Ganghua Smart Energy (1083.HK) In-depth Research: Potential Industrial and Commercial Distributed Photovoltaics Leader

華泰證券 ·  Mar 24, 2022 16:57  · Researches

Renewable energy to create a second growth curve; maintain the "buy" rating, raise the target price we are optimistic that Hong Kong China Smart Energy (Hong Kong China) will become a domestic industrial and commercial distributed photovoltaic leading enterprise, by 2025 cumulative development / grid-connected installed capacity is expected to reach 15/8GW, market share of about 12%. We expect synergy between the company's renewable energy business and the city gas business, which will provide stable industrial and commercial customer resources and operating cash flow. We expect the 2022-2024 net return profit to be HK $1.76 billion / 2.27 billion / 2.93 billion (previous value: HK $1.74 billion / 2.21 billion / 2.83 billion). Based on the SOTP valuation, we give the company's renewable energy / city gas business 12x PE in 2022 (net profit of HK $150 million / 1.606 billion) and a target market capitalization of HK $23 billion in 2022, corresponding to the target price of HK $7.29m. Reiterate the "buy" rating.

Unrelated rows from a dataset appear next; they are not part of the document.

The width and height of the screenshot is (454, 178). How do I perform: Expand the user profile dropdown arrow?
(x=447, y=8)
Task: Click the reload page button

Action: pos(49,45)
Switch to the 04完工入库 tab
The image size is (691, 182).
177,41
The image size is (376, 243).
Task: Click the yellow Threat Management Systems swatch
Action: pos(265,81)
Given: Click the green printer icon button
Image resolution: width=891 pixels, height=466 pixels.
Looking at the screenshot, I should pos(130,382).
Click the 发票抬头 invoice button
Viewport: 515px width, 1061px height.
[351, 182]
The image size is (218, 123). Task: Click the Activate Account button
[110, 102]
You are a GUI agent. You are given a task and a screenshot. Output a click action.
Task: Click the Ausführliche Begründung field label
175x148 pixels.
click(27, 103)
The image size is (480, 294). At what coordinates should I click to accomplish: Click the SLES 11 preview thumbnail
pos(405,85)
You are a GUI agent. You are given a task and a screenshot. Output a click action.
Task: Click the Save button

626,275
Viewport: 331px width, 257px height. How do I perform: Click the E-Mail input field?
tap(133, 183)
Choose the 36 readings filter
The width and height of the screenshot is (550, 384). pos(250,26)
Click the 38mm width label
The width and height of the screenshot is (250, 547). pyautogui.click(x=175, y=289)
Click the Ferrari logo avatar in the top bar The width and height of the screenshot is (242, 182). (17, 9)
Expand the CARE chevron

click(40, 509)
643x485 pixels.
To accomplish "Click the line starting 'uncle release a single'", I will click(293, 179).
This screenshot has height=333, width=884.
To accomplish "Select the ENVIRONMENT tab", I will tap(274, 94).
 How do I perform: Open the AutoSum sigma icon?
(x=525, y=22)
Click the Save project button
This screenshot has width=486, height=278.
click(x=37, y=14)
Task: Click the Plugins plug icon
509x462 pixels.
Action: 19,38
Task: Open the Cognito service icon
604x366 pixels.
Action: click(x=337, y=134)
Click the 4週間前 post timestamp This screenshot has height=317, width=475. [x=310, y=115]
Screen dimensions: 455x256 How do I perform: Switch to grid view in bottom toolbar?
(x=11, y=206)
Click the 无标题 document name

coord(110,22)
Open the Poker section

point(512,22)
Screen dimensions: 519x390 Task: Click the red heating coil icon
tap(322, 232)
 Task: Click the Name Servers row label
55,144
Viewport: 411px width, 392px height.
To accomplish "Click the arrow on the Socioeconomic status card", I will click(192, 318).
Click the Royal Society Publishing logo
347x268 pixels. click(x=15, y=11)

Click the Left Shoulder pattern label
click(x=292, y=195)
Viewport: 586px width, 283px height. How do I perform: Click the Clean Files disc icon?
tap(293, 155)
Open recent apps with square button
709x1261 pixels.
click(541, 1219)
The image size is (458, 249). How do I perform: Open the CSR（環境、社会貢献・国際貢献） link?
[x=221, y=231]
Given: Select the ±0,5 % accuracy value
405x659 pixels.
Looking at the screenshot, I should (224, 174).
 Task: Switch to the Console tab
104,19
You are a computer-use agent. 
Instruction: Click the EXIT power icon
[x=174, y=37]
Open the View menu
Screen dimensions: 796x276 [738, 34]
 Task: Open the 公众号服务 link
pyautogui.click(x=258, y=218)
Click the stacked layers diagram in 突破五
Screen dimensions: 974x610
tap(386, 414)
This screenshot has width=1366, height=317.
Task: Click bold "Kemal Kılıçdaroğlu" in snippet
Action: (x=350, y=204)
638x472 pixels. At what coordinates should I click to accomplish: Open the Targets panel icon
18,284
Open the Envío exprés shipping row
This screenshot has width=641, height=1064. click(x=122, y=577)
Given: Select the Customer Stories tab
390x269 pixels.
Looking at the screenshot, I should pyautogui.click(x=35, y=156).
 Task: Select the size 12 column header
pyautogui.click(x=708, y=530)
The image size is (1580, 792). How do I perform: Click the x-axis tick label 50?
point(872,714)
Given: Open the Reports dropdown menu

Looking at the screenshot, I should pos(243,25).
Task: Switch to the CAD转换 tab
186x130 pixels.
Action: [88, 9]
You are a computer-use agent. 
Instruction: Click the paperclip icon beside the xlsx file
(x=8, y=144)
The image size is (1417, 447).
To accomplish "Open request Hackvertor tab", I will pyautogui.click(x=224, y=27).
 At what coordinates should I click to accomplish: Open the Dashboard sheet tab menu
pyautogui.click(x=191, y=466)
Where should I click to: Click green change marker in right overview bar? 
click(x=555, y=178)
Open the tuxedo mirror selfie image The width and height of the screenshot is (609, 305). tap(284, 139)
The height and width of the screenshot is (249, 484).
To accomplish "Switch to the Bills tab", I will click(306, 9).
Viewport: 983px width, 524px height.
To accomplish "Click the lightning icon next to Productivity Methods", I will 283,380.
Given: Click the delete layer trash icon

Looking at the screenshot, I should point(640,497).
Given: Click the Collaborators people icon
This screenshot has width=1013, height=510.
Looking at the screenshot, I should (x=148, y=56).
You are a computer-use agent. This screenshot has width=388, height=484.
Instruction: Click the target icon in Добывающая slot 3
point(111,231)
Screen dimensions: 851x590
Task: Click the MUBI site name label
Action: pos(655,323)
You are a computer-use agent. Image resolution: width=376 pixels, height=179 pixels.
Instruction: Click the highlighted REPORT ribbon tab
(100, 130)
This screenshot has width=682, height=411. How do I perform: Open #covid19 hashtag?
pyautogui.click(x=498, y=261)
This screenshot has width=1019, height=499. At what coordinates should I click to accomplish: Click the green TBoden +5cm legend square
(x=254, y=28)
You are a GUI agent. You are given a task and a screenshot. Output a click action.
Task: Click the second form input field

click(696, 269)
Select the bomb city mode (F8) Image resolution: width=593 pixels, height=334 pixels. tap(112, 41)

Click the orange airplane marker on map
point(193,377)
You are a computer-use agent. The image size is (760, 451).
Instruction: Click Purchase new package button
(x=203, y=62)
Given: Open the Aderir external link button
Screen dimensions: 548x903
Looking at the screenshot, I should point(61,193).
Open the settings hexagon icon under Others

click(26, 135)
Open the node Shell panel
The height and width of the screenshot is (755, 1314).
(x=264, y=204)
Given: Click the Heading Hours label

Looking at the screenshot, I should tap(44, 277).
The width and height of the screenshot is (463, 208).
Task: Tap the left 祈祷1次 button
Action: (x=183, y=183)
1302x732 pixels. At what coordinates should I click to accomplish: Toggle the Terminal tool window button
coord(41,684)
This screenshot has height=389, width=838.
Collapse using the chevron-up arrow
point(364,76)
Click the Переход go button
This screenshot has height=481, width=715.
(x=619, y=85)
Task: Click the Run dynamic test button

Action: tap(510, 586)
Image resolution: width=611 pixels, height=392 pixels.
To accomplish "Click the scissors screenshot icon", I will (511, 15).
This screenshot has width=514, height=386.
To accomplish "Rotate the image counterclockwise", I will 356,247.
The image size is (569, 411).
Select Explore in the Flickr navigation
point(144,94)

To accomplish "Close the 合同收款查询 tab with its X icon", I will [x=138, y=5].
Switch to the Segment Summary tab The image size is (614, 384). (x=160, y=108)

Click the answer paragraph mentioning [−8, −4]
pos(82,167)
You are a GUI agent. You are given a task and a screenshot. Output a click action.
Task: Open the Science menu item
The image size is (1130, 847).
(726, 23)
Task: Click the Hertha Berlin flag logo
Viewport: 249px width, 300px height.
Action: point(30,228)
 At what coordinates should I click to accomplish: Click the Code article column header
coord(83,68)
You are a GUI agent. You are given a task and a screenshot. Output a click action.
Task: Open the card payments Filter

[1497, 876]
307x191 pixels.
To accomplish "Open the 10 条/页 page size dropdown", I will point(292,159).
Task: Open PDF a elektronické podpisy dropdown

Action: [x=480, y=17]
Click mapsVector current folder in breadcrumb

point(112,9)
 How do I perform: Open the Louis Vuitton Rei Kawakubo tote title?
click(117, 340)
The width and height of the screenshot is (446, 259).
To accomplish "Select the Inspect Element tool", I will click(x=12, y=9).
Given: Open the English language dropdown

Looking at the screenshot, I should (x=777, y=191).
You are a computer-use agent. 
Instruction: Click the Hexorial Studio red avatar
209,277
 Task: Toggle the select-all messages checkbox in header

It has great potential to become the leader of industrial and commercial distributed photovoltaic.

In September 2021, Hong Kong China Smart Energy formally put forward the strategy of "zero-carbon smart park". The company plans to lock up a total of 200 industrial park resources by 2025, planning a distributed photovoltaic installed scale of 15GW, of which 2022 and 2023 will lock a total of 120 industrial parks with a planned photovoltaic installed scale of 6/9GW. The company relies on three major advantages to develop distributed photovoltaic business: 1) establish a solid relationship of mutual trust with local governments; 2) have long-term service experience in industrial parks and customers; and 3) account for the highest proportion of industrial and commercial customers in the urban gas industry. We expect the return net profit of the renewable energy business to be HK $150 million / 600 million / 1.2 billion in 2022-2024 and is expected to surpass that of city gas in 2025.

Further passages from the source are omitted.